Problem description
Retype each line of the material below word for word; pictures stay out.

___ Task material ___

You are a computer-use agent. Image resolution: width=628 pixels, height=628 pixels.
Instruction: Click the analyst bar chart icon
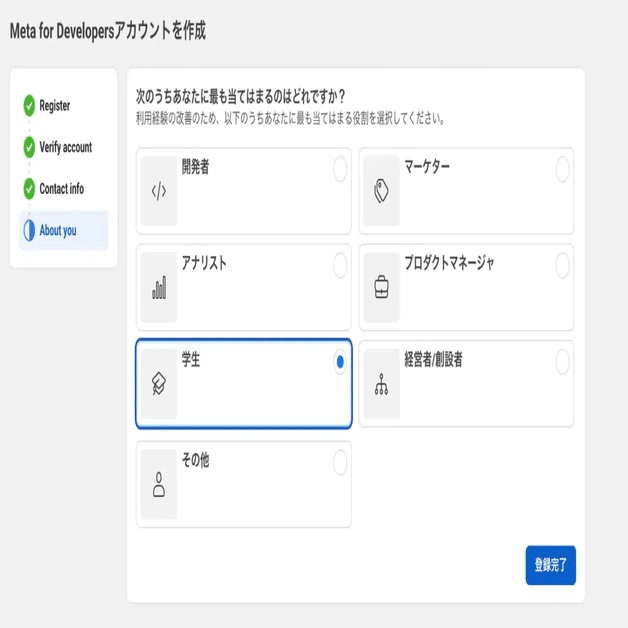click(159, 288)
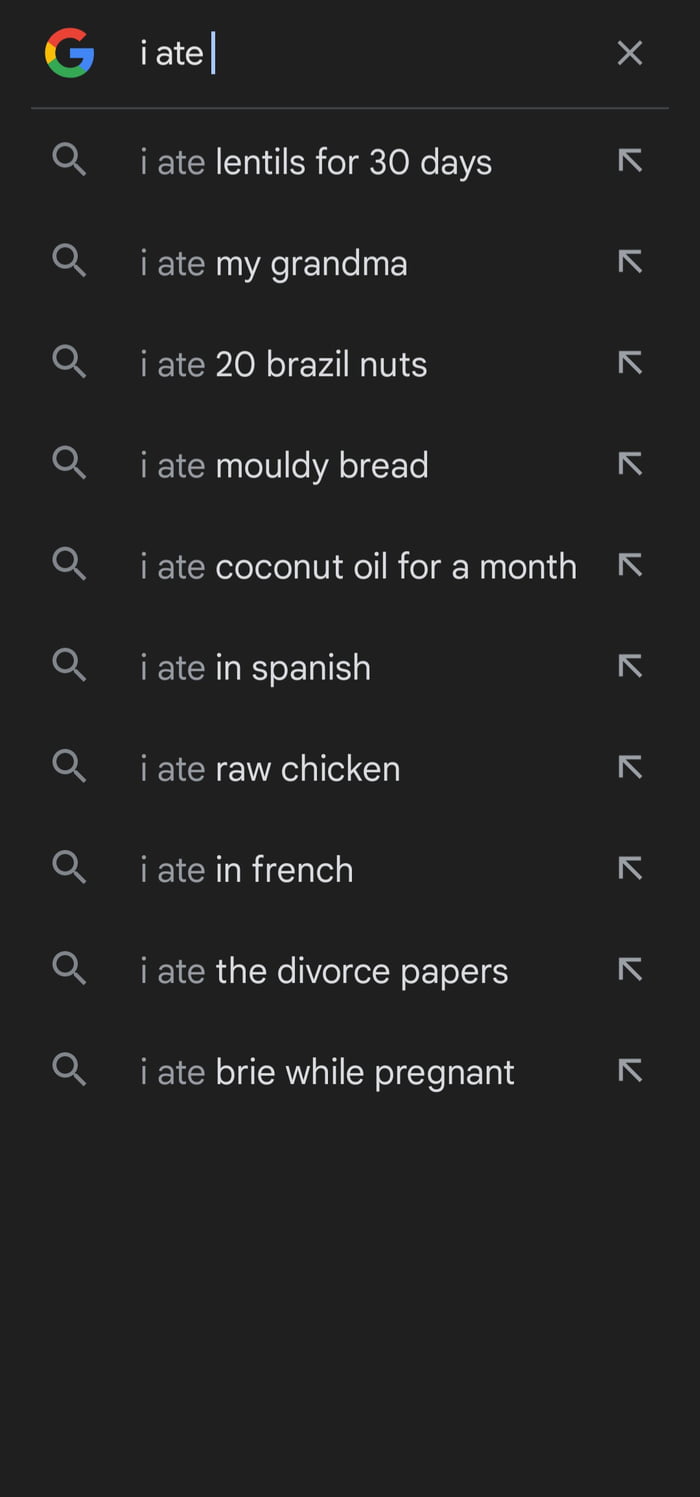Click the magnifier icon beside 'i ate in french'
This screenshot has width=700, height=1497.
(x=69, y=868)
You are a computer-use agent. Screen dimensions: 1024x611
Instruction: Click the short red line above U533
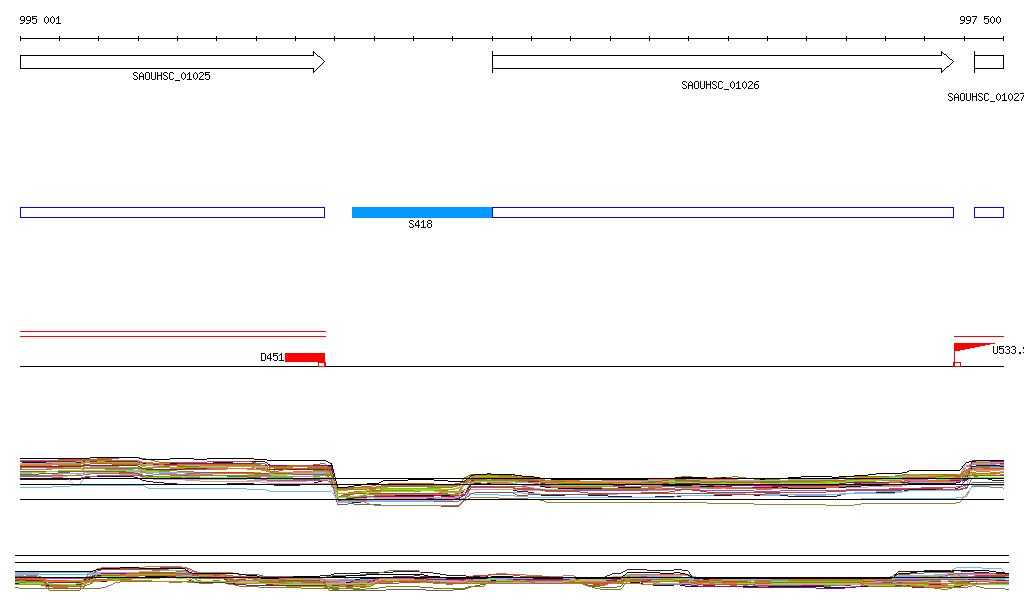pos(978,337)
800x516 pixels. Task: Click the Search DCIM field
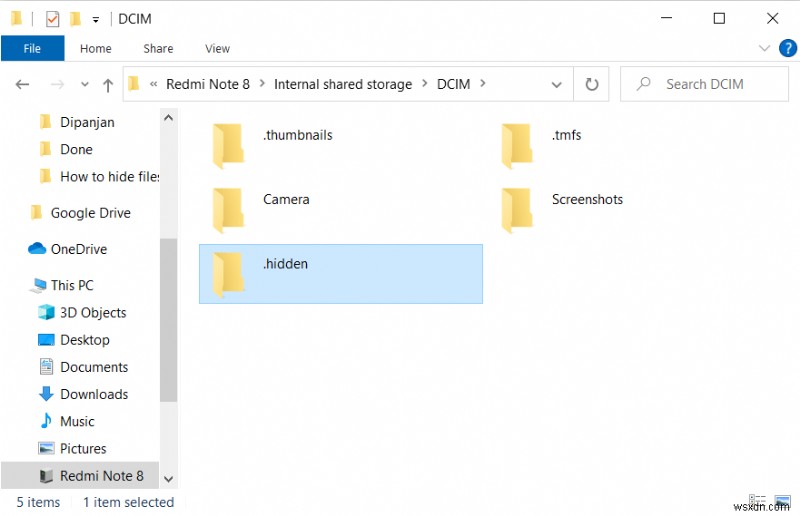pyautogui.click(x=704, y=85)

___

Solution to the exercise
You are a computer-use agent. Image resolution: width=628 pixels, height=628 pixels.
Instruction: Click the analyst bar chart icon
click(159, 288)
Click the magnifier icon beside 'i ate in french'
This screenshot has width=700, height=1497.
(x=69, y=868)
You are a computer-use agent. Screen dimensions: 1024x611
Instruction: Click the short red line above U533
pos(978,337)
800x516 pixels. Task: Click the Search DCIM field
pyautogui.click(x=704, y=85)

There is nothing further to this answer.